### What is needed:
Reproduce verbatim the lines from the one containing "Viewport: 1543px width, 784px height." through the one containing "Action: tap(229, 325)", including both of those lines.

Data lines:
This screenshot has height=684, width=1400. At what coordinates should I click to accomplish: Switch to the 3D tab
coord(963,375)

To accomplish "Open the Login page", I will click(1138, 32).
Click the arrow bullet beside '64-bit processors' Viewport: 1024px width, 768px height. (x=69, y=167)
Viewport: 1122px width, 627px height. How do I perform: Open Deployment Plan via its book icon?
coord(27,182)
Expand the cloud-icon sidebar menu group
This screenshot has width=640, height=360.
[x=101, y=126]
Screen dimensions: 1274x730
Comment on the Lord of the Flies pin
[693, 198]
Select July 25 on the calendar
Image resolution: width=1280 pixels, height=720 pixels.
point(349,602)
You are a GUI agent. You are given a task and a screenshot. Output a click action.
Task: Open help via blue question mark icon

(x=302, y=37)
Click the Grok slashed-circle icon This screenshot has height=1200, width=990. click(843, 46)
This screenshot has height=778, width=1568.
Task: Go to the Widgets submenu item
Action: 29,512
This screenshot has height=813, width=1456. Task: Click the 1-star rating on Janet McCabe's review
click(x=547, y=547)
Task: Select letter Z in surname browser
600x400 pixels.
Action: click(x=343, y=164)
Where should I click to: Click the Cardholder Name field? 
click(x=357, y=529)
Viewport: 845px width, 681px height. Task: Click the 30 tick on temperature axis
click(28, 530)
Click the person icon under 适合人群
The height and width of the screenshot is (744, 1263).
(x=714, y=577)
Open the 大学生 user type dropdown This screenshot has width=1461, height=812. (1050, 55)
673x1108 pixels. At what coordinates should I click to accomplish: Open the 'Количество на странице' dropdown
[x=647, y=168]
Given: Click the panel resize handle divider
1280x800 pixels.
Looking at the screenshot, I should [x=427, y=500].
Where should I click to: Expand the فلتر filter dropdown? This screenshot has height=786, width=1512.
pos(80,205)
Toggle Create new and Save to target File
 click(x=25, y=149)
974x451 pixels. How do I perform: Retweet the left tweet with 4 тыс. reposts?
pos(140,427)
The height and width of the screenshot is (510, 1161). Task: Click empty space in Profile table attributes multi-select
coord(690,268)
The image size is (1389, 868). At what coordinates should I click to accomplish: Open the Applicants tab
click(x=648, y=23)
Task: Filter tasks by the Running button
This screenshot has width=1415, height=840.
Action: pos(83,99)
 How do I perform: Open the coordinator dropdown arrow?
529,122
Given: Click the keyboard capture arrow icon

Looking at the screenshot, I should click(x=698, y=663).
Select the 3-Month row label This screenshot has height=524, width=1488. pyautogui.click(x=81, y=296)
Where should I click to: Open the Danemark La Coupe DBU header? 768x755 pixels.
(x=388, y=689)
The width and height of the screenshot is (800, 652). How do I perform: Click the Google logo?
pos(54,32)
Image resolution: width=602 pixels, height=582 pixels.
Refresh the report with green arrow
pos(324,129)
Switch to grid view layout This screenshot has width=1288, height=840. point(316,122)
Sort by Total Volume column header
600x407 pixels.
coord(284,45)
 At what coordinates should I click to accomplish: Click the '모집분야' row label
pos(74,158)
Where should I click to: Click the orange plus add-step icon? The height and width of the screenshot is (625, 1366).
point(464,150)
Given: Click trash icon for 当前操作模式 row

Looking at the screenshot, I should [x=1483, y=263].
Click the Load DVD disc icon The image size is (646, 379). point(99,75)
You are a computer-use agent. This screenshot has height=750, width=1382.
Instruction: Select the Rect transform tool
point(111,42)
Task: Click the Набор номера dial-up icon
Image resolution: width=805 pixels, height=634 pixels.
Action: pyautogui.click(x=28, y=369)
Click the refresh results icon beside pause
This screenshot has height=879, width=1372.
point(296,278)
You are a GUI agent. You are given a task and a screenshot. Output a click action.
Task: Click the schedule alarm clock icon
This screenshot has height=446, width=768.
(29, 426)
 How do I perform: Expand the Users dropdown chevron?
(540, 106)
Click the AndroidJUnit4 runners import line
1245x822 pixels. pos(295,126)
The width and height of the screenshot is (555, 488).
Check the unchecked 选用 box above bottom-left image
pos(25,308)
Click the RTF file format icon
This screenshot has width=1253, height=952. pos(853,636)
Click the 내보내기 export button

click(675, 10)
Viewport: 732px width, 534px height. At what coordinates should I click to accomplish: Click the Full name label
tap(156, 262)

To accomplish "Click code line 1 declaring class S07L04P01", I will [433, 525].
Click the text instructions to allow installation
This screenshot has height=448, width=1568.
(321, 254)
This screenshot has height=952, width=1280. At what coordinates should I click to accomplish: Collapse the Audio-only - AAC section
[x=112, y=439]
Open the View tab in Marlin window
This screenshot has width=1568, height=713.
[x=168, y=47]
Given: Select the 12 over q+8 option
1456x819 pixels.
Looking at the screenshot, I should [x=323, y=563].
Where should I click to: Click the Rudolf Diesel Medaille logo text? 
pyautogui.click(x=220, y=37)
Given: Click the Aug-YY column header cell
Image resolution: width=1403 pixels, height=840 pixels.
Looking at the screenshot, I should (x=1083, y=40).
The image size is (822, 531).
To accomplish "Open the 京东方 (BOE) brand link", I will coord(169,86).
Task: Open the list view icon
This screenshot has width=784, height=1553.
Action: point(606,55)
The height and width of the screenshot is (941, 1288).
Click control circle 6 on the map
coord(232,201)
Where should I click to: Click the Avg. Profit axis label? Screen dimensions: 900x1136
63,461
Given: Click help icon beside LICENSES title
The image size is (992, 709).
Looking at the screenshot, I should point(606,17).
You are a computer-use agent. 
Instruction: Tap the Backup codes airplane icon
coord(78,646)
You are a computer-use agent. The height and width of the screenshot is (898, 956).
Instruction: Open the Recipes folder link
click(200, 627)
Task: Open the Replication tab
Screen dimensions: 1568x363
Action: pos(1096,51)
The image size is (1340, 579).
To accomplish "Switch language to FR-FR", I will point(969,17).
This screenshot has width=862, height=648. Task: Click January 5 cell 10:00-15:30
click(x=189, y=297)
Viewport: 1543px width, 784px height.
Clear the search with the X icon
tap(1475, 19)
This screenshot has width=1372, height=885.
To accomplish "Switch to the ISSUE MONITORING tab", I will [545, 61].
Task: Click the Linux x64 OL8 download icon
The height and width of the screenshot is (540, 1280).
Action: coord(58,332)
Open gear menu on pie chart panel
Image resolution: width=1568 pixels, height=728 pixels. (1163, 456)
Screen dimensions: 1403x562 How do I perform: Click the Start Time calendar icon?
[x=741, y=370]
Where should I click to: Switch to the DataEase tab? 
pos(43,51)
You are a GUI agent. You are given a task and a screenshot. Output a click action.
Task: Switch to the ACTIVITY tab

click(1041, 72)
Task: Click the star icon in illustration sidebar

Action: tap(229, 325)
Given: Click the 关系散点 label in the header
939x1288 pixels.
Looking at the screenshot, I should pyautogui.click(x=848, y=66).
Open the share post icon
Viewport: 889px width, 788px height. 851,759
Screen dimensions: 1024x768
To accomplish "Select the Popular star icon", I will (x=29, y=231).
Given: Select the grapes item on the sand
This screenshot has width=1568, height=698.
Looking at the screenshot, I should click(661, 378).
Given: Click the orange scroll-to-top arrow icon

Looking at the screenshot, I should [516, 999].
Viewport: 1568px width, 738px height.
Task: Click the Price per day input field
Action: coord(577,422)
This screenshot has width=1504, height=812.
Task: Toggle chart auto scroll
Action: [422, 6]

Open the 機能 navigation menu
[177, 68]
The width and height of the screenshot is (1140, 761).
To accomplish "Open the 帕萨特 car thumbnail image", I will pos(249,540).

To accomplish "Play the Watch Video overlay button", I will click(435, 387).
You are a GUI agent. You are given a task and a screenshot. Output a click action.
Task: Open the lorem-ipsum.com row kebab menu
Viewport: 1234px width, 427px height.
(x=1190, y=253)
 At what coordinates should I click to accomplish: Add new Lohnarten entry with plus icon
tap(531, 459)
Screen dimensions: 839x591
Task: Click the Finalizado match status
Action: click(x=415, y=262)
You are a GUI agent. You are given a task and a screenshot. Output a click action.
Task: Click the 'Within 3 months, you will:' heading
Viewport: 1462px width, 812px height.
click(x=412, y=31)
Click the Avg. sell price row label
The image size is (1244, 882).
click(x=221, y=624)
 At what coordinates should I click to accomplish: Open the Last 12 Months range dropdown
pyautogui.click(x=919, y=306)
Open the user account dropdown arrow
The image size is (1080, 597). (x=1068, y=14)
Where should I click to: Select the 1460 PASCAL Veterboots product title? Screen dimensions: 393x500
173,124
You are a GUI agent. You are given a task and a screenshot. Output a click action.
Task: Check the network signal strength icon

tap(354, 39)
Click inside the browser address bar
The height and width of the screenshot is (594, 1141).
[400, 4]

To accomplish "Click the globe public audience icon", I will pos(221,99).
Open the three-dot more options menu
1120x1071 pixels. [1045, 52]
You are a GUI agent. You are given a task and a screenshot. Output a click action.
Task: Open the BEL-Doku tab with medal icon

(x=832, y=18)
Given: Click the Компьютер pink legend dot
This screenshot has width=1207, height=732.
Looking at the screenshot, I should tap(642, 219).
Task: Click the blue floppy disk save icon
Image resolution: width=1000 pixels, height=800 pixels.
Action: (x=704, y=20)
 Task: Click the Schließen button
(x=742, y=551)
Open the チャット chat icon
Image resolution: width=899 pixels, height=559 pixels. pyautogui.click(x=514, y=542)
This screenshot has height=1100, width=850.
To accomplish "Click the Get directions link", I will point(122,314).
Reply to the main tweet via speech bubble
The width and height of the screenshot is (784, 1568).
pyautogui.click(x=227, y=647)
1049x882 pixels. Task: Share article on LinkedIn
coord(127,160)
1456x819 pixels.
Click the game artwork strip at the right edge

### Complete output:
Viewport: 1543px width, 784px height.
Clear the search with the X icon
tap(1475, 19)
This screenshot has width=1372, height=885.
To accomplish "Switch to the ISSUE MONITORING tab", I will [545, 61].
Task: Click the Linux x64 OL8 download icon
The height and width of the screenshot is (540, 1280).
Action: coord(58,332)
Open gear menu on pie chart panel
Image resolution: width=1568 pixels, height=728 pixels. (1163, 456)
Screen dimensions: 1403x562 How do I perform: Click the Start Time calendar icon?
[x=741, y=370]
Where should I click to: Switch to the DataEase tab? 
pos(43,51)
You are a GUI agent. You are given a task and a screenshot. Output a click action.
Task: Switch to the ACTIVITY tab

click(1041, 72)
Task: Click the star icon in illustration sidebar

Action: tap(229, 325)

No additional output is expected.